TEXT SHOWN >>
## START

Latency-Controlled and Cost-Efficient GPU Scheduling for AI Workloads

Data centers often over-provision GPUs for online machine learning (ML) inference to handle bursty request arrivals. This over-provisioning leads to unnecessarily high capital expenses (CapEx).

This project aims to design a holistic management framework that handles bursty ML inference requests with strict latency guarantees while minimizing CapEx. The framework:

  • Co-locates ML inference and training workloads on the same GPUs with latency guarantees, improving overall GPU utilization. During bursts, GPUs are used mostly for inference; afterwards, capacity is shifted back to training, reducing the number of GPUs required.
  • Schedules and consolidates negatively correlated ML tasks onto shared GPUs to reduce resource contention and further lower CapEx.
  • Uses resource-aware partitioning, batching, and TPC masking for GPUs in edge servers, where SLAs are strict and hardware resources are limited.
  • Applies power capping of ML servers used for AI inference to improve throughput while respecting both power and latency constraints.

## END

Write out, word for word, everything in the GPU scheduling text above from "Latency-Controlled and Cost-Efficient" down to "further lower CapEx.".

DATA LISTING >>
## START

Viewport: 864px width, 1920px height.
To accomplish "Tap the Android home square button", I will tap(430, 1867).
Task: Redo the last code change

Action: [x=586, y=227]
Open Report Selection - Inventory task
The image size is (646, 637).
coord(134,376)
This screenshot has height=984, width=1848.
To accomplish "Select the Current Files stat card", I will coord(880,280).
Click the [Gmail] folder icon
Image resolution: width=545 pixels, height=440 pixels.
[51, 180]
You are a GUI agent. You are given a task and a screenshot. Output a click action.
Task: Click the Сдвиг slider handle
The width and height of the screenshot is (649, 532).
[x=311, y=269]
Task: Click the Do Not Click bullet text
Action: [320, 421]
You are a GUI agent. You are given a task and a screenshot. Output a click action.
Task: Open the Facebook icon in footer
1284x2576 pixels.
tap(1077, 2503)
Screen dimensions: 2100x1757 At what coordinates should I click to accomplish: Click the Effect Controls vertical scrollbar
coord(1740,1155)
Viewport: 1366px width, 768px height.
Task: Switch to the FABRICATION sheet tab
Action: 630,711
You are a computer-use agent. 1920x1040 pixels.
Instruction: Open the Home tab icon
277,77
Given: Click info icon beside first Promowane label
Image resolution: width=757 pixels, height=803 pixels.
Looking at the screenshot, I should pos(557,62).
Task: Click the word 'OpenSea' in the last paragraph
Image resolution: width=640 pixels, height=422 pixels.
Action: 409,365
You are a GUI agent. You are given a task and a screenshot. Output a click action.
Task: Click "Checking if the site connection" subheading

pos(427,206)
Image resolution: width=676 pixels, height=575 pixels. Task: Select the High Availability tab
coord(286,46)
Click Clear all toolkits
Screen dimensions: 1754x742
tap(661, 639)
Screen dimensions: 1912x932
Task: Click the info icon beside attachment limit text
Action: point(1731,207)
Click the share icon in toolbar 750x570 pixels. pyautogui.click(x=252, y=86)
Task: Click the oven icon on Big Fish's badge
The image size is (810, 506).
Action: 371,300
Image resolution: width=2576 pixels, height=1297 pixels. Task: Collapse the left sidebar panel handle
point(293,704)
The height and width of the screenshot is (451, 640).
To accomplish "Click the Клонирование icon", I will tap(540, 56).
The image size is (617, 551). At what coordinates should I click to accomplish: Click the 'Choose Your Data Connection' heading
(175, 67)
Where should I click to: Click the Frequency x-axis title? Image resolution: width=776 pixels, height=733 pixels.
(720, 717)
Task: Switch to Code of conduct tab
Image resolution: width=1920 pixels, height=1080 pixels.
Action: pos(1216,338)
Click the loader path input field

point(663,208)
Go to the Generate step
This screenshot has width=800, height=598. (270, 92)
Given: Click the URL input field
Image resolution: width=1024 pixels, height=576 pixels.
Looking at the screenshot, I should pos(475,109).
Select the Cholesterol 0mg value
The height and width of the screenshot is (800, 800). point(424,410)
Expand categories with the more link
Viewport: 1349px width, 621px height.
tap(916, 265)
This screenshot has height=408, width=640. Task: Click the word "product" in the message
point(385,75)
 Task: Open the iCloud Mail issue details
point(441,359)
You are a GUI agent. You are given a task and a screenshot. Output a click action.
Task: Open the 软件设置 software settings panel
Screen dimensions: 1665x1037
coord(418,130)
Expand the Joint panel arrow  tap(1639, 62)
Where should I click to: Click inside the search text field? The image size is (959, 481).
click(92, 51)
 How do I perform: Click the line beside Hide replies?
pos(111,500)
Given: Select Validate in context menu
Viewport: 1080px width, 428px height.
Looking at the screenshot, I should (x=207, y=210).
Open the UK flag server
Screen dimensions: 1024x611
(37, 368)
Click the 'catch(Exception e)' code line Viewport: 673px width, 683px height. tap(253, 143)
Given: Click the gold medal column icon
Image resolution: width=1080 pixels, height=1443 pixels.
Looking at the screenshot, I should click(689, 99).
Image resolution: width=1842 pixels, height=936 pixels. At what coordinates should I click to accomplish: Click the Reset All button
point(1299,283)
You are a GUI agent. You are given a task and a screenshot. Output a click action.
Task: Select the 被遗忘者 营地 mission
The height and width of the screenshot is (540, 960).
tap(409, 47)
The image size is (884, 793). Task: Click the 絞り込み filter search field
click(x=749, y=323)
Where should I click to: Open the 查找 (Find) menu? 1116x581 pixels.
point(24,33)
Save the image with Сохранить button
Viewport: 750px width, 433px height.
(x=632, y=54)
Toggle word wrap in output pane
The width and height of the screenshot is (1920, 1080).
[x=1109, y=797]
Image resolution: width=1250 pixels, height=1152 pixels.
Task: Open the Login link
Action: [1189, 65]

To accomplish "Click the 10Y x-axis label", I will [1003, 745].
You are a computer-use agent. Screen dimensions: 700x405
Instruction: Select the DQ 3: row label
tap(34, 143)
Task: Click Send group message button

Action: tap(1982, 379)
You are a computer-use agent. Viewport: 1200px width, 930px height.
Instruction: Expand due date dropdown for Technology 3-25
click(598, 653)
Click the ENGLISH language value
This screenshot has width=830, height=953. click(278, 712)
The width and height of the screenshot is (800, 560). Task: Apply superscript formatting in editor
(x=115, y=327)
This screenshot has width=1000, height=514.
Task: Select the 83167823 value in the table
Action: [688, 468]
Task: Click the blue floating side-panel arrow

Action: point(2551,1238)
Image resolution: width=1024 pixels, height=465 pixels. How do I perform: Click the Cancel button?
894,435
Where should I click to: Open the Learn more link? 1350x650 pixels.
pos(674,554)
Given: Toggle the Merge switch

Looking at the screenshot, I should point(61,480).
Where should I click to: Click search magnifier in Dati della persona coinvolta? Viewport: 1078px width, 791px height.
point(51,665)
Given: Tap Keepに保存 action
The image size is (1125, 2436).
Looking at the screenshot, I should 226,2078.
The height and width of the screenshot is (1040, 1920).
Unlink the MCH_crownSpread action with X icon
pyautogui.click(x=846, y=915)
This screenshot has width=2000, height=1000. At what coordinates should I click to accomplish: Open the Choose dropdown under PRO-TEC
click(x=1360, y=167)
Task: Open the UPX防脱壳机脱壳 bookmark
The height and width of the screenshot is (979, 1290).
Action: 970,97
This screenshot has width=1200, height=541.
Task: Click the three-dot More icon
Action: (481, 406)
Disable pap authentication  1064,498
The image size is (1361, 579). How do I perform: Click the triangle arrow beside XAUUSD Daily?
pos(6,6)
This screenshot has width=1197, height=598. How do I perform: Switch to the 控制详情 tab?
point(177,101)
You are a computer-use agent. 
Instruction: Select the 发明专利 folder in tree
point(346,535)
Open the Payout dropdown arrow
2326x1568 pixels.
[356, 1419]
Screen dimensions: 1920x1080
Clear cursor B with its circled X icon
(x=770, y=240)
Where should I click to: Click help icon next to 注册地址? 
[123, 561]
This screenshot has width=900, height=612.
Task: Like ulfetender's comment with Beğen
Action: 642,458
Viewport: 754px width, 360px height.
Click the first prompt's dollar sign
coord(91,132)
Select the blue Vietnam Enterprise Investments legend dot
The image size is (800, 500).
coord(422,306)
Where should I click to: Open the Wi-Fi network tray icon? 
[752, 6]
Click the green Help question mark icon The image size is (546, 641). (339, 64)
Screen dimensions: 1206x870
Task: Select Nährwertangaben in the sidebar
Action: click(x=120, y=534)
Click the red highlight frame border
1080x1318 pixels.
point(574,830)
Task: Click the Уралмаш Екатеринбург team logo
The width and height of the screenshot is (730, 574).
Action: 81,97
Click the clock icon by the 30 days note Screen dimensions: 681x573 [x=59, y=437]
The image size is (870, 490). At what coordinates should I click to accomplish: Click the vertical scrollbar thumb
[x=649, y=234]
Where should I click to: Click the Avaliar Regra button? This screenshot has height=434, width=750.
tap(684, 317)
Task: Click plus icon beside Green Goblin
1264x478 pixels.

## END

FINISHED ANSWER >>
Latency-Controlled and Cost-Efficient GPU Scheduling for AI Workloads

Data centers often over-provision GPUs for online machine learning (ML) inference to handle bursty request arrivals. This over-provisioning leads to unnecessarily high capital expenses (CapEx).

This project aims to design a holistic management framework that handles bursty ML inference requests with strict latency guarantees while minimizing CapEx. The framework:

  • Co-locates ML inference and training workloads on the same GPUs with latency guarantees, improving overall GPU utilization. During bursts, GPUs are used mostly for inference; afterwards, capacity is shifted back to training, reducing the number of GPUs required.
  • Schedules and consolidates negatively correlated ML tasks onto shared GPUs to reduce resource contention and further lower CapEx.